Today I want to set out an incredibly important example of a ring. This example (and variations) come up over and over and over again throughout mathematics.

Let’s start with an abelian group $G$. Now consider all the linear functions from $G$ back to itself. Remember that “linear function” is just another term for “abelian group homomorphism” — it’s a function that preserves the addition — and that we call such homomorphisms from a group to itself “endomorphisms”.

As for any group, this set has the structure of a monoid. We can compose linear functions by, well, composing them. First do one, then do the other. We define the operation by $\left[f\circ g\right](x)=f(g(x))$ and verify that the composition is again a linear function:
$\left[f\circ g\right](x+y)=f(g(x+y))=f(g(x)+g(y))=$
$f(g(x))+f(g(y))=[f\circ g](x)+[f\circ g](y)$
This composition is associative, and the function that sends every element of $G$ to itself is an identity, so we do have a monoid.

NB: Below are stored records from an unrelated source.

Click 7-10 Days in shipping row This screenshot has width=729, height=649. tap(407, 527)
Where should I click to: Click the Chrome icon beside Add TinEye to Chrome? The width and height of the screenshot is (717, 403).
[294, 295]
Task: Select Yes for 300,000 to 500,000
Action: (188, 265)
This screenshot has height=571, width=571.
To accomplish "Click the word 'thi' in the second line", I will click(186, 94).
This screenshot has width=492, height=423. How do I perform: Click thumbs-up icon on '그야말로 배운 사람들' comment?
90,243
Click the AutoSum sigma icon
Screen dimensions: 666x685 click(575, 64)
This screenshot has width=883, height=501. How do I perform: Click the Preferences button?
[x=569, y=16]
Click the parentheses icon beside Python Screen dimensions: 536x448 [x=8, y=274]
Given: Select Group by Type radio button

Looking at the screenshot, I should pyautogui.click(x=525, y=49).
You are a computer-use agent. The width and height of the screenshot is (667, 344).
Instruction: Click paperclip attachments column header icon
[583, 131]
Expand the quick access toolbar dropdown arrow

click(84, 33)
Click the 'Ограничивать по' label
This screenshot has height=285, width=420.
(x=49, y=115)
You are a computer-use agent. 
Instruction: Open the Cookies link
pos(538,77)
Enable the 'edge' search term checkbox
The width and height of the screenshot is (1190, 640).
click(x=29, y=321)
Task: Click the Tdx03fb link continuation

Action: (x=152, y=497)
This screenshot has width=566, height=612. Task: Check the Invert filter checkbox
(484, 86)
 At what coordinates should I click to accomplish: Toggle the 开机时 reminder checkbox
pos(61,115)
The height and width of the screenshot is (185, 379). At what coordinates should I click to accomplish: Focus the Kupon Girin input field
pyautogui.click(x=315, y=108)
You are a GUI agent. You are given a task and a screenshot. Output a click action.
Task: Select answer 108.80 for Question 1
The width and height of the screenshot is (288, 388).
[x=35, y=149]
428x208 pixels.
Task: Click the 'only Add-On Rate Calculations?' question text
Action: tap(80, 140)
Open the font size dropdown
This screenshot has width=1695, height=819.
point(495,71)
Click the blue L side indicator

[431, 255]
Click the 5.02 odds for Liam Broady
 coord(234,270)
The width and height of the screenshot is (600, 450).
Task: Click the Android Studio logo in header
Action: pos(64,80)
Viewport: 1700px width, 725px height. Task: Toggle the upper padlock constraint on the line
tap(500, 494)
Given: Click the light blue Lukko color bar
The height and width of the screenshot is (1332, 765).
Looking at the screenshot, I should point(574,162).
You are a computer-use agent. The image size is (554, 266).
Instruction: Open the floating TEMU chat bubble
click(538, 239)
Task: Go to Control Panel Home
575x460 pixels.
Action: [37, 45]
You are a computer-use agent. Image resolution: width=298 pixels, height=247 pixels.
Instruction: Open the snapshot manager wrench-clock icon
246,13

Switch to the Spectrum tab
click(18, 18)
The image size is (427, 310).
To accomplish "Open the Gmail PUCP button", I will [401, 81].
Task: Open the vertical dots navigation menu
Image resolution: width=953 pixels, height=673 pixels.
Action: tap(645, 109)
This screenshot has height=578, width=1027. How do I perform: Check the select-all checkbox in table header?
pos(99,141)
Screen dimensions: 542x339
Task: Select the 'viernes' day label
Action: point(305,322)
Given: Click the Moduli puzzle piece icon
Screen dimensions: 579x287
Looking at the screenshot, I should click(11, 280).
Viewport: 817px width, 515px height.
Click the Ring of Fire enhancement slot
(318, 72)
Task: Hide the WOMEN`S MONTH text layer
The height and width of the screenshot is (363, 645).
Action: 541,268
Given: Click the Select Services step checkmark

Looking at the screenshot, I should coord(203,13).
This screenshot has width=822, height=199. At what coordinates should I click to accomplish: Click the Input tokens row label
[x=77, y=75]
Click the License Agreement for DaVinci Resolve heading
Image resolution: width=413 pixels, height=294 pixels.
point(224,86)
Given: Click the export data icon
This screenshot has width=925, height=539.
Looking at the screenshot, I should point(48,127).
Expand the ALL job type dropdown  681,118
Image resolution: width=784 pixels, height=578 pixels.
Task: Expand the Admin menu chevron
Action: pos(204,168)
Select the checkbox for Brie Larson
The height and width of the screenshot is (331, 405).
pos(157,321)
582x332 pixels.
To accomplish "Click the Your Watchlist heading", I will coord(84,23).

Less obvious, though, is the fact that we can add such functions. Just add the values! Define $\left[f+g\right](x)=f(x)+g(x)$. We check that this is another endomorphism:
$\left[f+g\right](x+y)=f(x+y)+g(x+y)=f(x)+f(y)+g(x)+g(y)=$
$f(x)+g(x)+f(y)+g(y)=[f+g](x)+[f+g](y)$
Now this addition is associative. Further the function ${}0$ sending every element of $G$ to the element ${}0$ of $G$ is an additive identity, and the function $\left[-f\right](x)=-f(x)$ is an additive inverse. The collection of endomorphisms with this addition becomes an abelian group.

So we have two structures: an abelian group and a monoid. Do they play well together? Indeed!
$\left[(f_1+g_1)\circ(f_2+g_2)\right](x)=\left[f_1+g_1\right](\left[f_2+g_2\right]((x))=$
$f_1(f_2(x)+g_2(x))+g_1(f_2(x)+g_2(x))=$
$f_1(f_2(x))+f_1(g_2(x))+g_1(f_2(x))+g_1(g_2(x))=$
$\left[f_1\circ f_2\right](x)+\left[f_1\circ g_2\right](x)+\left[g_1\circ f_2\right](x)+\left[g_1\circ g_2\right](x)=$
$\left[f_1\circ f_2+f_1\circ g_2+g_1\circ f_2+g_1\circ g_2\right](x)$
showing that composition distributes over addition.

So the endomorphisms of an abelian group $G$ form a ring with unit. We call this ring ${\rm End}(G)$, and like I said it will come up everywhere, so it’s worth internalizing.